··· Text block ···

Top UK health adviser admits lockdowns won't make Covid disappear & society will have to ‘manage it like the flu’

Top UK health adviser admits lockdowns won't make Covid disappear & society will have to ‘manage it like the flu’

Chris Whitty, England’s chief medical officer, has conceded that Covid-19 lockdowns can't go on forever and won't eliminate the virus anyway – a view that might have helped before Britons endured months of draconian restrictions.

Covid is not going to go away,” Whitty said in a Royal Society of Medicine webinar on Thursday. “This is now a disease that for the rest of our careers is going to be around. So, it is clear that we are going to have to manage it, at some point, rather like we manage the flu.”

···

*Task*
Please copy the article about Chris Whitty's Covid remarks in full, word for word.

··· Data for analysis ···

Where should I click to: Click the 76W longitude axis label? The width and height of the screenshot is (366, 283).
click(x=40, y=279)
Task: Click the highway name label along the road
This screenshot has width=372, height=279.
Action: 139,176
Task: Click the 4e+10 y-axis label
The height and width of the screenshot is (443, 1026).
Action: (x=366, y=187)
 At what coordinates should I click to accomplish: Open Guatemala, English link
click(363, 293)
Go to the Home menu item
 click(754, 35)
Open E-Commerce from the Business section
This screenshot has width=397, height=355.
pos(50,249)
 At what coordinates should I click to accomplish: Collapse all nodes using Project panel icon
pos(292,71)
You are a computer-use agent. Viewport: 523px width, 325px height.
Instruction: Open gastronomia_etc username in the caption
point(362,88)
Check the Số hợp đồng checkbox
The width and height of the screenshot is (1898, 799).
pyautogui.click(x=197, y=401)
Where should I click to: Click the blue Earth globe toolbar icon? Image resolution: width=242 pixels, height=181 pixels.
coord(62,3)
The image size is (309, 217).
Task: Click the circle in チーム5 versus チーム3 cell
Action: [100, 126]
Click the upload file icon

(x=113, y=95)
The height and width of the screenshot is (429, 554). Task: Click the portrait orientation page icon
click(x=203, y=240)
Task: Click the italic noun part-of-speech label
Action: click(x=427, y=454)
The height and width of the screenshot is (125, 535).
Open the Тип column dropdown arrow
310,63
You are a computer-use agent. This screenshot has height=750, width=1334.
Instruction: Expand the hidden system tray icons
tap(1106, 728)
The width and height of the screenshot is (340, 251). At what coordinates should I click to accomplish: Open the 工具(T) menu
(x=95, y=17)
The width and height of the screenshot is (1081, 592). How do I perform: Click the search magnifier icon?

···

*Solution*
Top UK health adviser admits lockdowns won't make Covid disappear & society will have to ‘manage it like the flu’

Top UK health adviser admits lockdowns won't make Covid disappear & society will have to ‘manage it like the flu’

Chris Whitty, England’s chief medical officer, has conceded that Covid-19 lockdowns can't go on forever and won't eliminate the virus anyway – a view that might have helped before Britons endured months of draconian restrictions.

Covid is not going to go away,” Whitty said in a Royal Society of Medicine webinar on Thursday. “This is now a disease that for the rest of our careers is going to be around. So, it is clear that we are going to have to manage it, at some point, rather like we manage the flu.”